◆ REQUIRED ACTION 1
Do statements (a), (b), and (c) agree with the passage on the Monastery in Ghazali? For each, answer yes or no and quote the deciding words of the passage. (a) The monastery stood in the Bayuda Desert in northern Sudan. (b) The first excavations at the site took place in the 19th century. (c) Artur Obłuski directed the project that ran from 2012 to 2018.
◆ REQUIRED ACTION 2
Continue the passage on the Monastery in Ghazali, starting after its last sentence.

◆ EXTRACT PROVIDED
The Monastery in Ghazali was a medieval Christian monastery in the Bayuda Desert in northern Sudan. Probably founded by the Makurian king Merkurios in the late 7th century, it functioned until the 13th century.

== Archaeological research ==
Almost all famous travelers visited the site in the 19th century. The first excavations took place in the 1950s. From 2012 to 2018, research in Ghazali was conducted by a team of Polish archaeologists from the Polish Centre of Mediterranean Archaeology University of Warsaw, in cooperation with the National Corporation of Antiquities and Museums of Sudan. The project was directed by Artur Obłuski. At the same time, preparations were made for opening the site to visitors.

◆ RECORDED INFORMATION
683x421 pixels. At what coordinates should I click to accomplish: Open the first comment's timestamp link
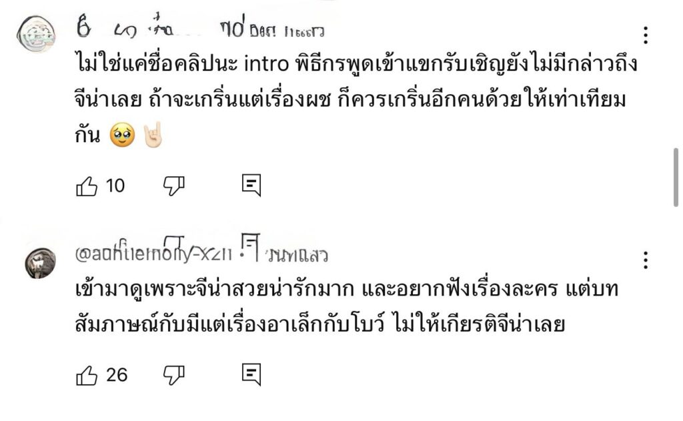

◆ FINAL ANSWER 1
(a) Yes: "in the Bayuda Desert in northern Sudan"
(b) No: "The first excavations took place in the 1950s."
(c) Yes: "The project was directed by Artur Obłuski."

◆ FINAL ANSWER 2
== Description of the site ==

A view from inside the ruins, also by Lepsius

Apart from the monastery, which is the main feature of the site in Ghazali, a settlement, cemeteries, and a metallurgical center with iron-smelting furnaces provided additional information on the daily life of the monks.

The North Church in Ghazali with a basilical layout was mentioned already by 19th-century travelers and was first excavated by Peter Shinnie’s expedition. It is a typical Makurian church. The younger South Church is built entirely of mud bricks.

The monastery also encompasses several other buildings that served different functions. A free-standing building contained at first six, and then twelve dormitories. The triple bedrooms were small, measuring about 20 square meters. Remains of a staircase indicate there was a second floor. A refectory (dining room) and installations for food production, such as a mill and an oil press, were found as well.

There is evidence suggesting the presence of a pilgrimage movement in Ghazali.

== Bibliography ==
The list contains a selection of the latest publications on the research in the monastery written in English.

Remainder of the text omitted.